## WHAT YOU SHOULD DO
When you have gone through the records below, state only how many lines include the word "computer".

Stored data:
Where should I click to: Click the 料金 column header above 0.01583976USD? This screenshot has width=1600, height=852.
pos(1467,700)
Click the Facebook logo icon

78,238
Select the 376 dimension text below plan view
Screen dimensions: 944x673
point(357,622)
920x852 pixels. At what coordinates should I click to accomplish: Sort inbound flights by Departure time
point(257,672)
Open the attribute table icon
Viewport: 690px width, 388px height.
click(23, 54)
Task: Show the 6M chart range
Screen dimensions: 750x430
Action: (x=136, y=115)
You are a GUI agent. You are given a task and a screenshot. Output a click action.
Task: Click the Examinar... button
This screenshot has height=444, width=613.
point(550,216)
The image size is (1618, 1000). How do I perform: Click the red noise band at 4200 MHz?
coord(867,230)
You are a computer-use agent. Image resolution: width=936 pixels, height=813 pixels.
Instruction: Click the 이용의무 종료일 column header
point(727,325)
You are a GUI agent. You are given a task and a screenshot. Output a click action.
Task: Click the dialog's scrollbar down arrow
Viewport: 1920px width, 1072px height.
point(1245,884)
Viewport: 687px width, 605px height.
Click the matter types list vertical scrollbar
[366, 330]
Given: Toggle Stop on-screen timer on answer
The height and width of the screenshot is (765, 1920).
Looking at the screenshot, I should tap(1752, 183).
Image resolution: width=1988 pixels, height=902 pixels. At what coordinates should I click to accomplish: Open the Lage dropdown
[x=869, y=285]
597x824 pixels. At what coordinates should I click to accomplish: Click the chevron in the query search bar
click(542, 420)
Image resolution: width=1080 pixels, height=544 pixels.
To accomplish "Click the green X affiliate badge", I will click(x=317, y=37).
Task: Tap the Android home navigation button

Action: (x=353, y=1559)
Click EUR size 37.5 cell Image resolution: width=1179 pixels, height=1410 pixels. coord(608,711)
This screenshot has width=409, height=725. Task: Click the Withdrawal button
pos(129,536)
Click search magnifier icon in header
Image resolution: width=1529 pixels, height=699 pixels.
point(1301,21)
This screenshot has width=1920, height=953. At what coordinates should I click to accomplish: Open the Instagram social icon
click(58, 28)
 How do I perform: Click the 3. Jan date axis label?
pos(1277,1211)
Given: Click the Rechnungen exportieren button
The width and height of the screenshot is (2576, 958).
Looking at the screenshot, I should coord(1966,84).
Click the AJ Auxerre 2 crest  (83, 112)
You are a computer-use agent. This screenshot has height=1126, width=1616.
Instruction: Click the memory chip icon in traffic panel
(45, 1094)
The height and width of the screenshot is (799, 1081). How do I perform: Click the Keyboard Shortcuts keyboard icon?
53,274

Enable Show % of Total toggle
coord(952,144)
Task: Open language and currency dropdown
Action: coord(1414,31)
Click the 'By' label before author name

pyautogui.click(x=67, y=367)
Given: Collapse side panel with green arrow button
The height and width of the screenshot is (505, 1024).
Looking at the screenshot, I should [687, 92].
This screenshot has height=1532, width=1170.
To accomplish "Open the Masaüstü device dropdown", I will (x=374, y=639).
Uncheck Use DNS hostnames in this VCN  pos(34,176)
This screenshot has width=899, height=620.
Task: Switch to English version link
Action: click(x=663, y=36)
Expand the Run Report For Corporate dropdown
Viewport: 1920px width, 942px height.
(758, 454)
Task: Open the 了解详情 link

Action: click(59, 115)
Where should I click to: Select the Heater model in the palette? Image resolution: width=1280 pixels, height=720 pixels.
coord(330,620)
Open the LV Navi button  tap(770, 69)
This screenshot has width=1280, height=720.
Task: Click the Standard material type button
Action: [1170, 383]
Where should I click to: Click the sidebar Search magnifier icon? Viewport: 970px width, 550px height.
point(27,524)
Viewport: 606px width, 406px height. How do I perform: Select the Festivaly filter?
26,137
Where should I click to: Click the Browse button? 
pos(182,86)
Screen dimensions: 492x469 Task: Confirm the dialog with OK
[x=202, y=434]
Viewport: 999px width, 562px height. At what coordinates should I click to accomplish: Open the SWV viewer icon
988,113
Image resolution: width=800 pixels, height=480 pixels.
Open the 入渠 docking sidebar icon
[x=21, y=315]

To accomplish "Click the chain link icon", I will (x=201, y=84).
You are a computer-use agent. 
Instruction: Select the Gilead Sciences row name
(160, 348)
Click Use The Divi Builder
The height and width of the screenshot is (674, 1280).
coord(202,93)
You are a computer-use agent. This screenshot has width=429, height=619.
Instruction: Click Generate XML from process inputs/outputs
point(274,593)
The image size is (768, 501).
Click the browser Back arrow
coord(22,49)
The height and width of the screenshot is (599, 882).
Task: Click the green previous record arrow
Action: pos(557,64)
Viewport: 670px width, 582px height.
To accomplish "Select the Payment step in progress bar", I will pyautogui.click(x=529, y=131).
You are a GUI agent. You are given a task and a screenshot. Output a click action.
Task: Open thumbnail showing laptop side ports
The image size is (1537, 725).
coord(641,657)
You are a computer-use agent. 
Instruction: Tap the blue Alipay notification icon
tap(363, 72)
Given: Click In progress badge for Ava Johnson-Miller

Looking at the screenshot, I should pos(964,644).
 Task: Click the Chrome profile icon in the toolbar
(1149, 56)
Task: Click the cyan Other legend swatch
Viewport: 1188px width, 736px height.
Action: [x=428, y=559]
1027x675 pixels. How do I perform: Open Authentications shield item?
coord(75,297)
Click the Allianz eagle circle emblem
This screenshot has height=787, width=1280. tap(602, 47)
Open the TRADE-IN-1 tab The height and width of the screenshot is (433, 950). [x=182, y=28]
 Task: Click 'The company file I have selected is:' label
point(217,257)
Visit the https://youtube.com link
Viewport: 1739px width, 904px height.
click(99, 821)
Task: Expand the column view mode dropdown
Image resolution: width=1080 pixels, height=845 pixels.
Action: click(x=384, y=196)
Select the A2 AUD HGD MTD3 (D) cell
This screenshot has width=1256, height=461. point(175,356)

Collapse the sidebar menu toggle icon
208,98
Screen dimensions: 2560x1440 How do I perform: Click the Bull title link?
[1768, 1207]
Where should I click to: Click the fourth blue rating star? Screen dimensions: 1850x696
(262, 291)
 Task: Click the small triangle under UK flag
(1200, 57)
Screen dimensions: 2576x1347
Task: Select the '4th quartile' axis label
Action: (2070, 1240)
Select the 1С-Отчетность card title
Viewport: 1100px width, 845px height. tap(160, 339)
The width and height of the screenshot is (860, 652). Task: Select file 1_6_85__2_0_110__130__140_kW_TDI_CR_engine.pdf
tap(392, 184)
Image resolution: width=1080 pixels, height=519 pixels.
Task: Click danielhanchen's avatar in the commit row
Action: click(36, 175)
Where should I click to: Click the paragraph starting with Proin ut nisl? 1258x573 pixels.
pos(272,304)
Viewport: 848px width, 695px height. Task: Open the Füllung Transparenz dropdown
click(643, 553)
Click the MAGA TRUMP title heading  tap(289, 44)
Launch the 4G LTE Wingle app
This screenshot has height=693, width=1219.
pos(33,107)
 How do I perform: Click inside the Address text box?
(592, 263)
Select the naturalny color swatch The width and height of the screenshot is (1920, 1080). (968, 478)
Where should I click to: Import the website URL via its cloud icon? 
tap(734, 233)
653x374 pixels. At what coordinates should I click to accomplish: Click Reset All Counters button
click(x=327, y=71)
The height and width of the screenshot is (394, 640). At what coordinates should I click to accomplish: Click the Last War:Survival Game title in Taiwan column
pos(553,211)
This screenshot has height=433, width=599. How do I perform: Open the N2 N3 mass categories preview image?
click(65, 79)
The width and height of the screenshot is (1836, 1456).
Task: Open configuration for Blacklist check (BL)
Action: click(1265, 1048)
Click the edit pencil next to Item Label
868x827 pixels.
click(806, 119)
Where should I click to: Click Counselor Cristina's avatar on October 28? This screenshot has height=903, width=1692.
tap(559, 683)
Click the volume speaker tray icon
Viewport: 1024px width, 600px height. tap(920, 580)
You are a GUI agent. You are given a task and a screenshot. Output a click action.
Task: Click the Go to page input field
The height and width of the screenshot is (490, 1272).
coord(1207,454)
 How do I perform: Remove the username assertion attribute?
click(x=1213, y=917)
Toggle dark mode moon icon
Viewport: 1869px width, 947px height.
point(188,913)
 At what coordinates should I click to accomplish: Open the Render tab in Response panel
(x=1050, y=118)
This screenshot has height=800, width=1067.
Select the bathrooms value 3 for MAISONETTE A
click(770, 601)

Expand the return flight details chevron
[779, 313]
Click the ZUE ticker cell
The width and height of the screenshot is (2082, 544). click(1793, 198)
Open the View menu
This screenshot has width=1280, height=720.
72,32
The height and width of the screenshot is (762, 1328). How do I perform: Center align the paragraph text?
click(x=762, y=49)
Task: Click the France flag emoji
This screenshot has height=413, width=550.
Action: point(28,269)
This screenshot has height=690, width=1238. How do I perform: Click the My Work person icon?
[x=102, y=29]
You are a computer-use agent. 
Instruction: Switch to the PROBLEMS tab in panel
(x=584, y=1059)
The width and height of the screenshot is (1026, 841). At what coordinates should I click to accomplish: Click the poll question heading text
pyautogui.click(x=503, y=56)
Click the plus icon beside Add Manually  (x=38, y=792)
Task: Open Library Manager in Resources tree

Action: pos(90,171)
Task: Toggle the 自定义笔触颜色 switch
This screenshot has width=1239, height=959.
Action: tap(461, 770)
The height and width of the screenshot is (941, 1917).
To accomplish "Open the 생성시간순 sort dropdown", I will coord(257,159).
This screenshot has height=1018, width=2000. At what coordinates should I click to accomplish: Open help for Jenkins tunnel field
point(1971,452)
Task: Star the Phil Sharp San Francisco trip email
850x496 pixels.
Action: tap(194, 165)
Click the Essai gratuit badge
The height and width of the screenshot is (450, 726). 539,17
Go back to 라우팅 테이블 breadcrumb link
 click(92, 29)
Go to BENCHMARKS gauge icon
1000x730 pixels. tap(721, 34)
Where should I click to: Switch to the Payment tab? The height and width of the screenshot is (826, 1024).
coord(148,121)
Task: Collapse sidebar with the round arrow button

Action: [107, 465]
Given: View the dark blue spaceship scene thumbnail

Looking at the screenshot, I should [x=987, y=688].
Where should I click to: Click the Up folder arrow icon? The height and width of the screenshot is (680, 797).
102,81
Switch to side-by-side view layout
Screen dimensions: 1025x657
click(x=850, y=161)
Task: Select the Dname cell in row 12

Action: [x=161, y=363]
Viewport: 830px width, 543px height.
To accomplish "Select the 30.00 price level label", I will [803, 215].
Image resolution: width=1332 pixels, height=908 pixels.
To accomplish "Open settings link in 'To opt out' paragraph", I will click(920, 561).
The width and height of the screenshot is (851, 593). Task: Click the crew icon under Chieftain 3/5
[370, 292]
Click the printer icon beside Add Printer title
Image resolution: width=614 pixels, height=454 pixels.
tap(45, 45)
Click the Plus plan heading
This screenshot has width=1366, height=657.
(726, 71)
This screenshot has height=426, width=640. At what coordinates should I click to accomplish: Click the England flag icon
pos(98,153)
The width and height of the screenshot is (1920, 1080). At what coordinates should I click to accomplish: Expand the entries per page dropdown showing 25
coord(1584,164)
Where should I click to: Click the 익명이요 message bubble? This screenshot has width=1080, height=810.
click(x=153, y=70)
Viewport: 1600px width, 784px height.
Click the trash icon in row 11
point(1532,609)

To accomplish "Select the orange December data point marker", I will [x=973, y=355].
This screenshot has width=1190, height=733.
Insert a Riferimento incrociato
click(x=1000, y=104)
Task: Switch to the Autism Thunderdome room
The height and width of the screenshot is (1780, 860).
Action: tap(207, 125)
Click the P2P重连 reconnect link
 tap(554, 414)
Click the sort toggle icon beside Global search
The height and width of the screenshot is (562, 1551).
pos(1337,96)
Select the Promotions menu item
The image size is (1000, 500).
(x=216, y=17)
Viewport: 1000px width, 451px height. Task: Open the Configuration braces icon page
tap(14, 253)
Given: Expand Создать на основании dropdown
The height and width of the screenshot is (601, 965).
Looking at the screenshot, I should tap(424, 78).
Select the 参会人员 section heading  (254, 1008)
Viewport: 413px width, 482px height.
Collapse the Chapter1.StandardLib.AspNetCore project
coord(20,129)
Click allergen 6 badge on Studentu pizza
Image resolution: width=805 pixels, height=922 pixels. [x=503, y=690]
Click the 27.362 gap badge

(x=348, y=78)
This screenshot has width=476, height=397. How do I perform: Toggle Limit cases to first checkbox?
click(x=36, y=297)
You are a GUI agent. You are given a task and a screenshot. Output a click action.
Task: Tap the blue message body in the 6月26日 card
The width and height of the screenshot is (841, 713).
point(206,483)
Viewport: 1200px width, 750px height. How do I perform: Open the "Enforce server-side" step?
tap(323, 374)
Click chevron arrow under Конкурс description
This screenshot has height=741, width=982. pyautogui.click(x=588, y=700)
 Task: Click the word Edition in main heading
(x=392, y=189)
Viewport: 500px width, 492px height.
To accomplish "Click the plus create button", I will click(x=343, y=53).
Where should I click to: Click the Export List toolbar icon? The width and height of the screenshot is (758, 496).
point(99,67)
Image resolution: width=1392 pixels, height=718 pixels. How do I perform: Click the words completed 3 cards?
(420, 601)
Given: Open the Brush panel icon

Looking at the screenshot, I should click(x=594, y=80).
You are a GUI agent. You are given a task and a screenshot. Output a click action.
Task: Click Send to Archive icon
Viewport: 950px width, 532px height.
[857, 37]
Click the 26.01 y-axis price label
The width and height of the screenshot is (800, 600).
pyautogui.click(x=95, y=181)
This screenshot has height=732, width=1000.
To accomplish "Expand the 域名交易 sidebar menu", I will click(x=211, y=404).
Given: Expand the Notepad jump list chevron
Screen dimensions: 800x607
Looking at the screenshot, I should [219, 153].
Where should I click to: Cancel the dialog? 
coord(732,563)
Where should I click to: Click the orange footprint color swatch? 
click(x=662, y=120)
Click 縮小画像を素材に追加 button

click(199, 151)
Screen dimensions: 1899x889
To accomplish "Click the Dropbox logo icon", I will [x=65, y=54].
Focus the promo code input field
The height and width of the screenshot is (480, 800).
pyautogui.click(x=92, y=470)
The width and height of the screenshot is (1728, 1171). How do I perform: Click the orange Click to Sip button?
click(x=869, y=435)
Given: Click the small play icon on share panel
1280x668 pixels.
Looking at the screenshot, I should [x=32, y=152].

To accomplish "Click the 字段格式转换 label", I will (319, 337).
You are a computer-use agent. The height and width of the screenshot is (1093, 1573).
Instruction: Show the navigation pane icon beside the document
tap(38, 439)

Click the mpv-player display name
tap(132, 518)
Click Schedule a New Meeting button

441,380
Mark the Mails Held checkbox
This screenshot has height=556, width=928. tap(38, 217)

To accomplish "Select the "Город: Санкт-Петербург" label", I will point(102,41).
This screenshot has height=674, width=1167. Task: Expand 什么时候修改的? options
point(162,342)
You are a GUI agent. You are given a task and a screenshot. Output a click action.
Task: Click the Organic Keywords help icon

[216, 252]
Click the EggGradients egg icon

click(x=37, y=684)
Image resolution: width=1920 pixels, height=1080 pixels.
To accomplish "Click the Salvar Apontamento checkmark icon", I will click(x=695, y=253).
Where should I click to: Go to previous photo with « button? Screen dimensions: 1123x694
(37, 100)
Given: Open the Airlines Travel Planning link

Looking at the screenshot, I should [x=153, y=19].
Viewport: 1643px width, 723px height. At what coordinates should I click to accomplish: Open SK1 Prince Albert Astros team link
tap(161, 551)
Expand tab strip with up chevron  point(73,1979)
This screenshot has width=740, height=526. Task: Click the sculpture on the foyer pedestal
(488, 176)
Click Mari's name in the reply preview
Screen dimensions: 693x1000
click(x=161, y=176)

## SOLUTION FOR THIS TASK
7